EXTRACT PROVIDED =>

_ _ _ _ _

Outside of Jeff Fisher, the Football Gods may also show interest in the karmic journey of another grizzled quarterback.  On the path to the Superbowl, the Titans, led by veteran QB Kerry Collins, will have to face the surging Baltimore Ravens, the team that annhiliated Collins and his former team, the New York Giants, 34-7 in the 2001 Superbowl.  Could the Football Gods favor the possibility of Collins redeeming himself against the team that handed him one of the most painful losses of his career?  Now that Collins has a decade of sobriety under his belt and the tools of mental discipline and self-care that accompany such a program of recovery, the Kerry Collins of 2009 and the Kerry Collins of yesteryear are like night and day. 

Now Collins is sober, seasoned, and focused, and like Warner, has taken the starting reigns from a young, highly touted first round draft pick, Vince Young (who ironically faced and defeated Warner’s backup Matt Leinart in one of the most exciting college football games in recent memory).   That Collins is now in a position (leading the #1 seed in the AFC)  that no one with any semblance of a football mind could have predicted prior to the 2008 season, might be an indication of the Football Gods at play to arrange his opportunity to complete his own Karmic Football circle.

Interesting Plotlines:  Should the Titans survive the Divisional and Championship rounds of the AFC Playoffs, either of the two top seeds in the NFC (Giants and Panthers) would be worthy opponents, as these contests would be opportunities for Collins to put the past behind him in facing the team who used their first-ever draft pick on him in 1995 and then later banished him after poor play and even worse off-field behavior (the Panthers) or in facing the team for whom he failed to deliver the title once before (the Giants). 

Donovan McNabb and His Adoring Fans

Good, Bad, and Ugly

Good, Bad, and Ugly

It is appropriate that Donovan McNabb, one of the modern game’s most accomplished “athletic” quarterbacks (a moniker he incidentally despises), plays for the same team that also started another fabulously gifted “athletic” quarterback, Randall Cunningham.  While the Philadelphia Eagles have fielded numerous competitive teams over the years and have always been a feared opponent on any team’s schedule, they have never enjoyed a Superbowl Championship and might just be “due” for one.  

Finishing the regular season at 9-6-1, it’s already implausible that this team has advanced as far as they have into the playoffs, and they just very well might be this season’s 2007 New York Giants.  Is the implausibility of their ascent evidence of the Football Gods at play?  Well, only other-wordly forces at work could explain their rebirth after being left for dead in Cincinnati and the unlikely scenarios that had to play out perfectly in their favor (Tampa and Chicago losses along with the Cowboys complete self-destruction) with respect to the NFC Wild Card race? 

And if the Eagles of 2008 are the Giants of 2007, then who is the Eagles potential Superbowl foe, because there’s certainly no opponent as daunting or treacherous as last year’s New England Patriots, arguably one of the greatest teams in the history of the NFL?

Well, there’s nothing that the Football Gods revel in more than a good old redemption story.  Instead of facing down Goliath, like Manning faced down Brady and the Pats, Donovan McNabb will face down an entirely different foe should he make it all the way to the big game: the Philadelphia fans.

_ _ _ _ _

DATASET RECORDS =>

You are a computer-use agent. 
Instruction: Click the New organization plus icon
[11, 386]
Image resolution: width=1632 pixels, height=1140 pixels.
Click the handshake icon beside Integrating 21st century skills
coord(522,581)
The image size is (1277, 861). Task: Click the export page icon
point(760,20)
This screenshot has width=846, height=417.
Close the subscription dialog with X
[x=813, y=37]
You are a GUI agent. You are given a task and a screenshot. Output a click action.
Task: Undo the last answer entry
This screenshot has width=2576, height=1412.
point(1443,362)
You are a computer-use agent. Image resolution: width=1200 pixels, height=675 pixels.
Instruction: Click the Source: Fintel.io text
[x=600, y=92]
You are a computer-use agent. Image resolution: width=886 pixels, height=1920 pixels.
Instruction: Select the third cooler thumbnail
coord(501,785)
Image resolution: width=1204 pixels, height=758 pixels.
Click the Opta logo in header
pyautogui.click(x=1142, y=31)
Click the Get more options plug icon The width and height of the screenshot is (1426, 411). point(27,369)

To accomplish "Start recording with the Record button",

_ _ _ _ _

SET TASK => Please explain in one to three sentences why the football playoffs piece says the Kerry Collins of 2009 and the Kerry Collins of yesteryear "are like night and day". The items have no part in this.

ANSWER TO THE PROBLEM => Collins now has a decade of sobriety behind him, along with the tools of mental discipline and self-care that come with a program of recovery. That change has left him sober, seasoned, and focused.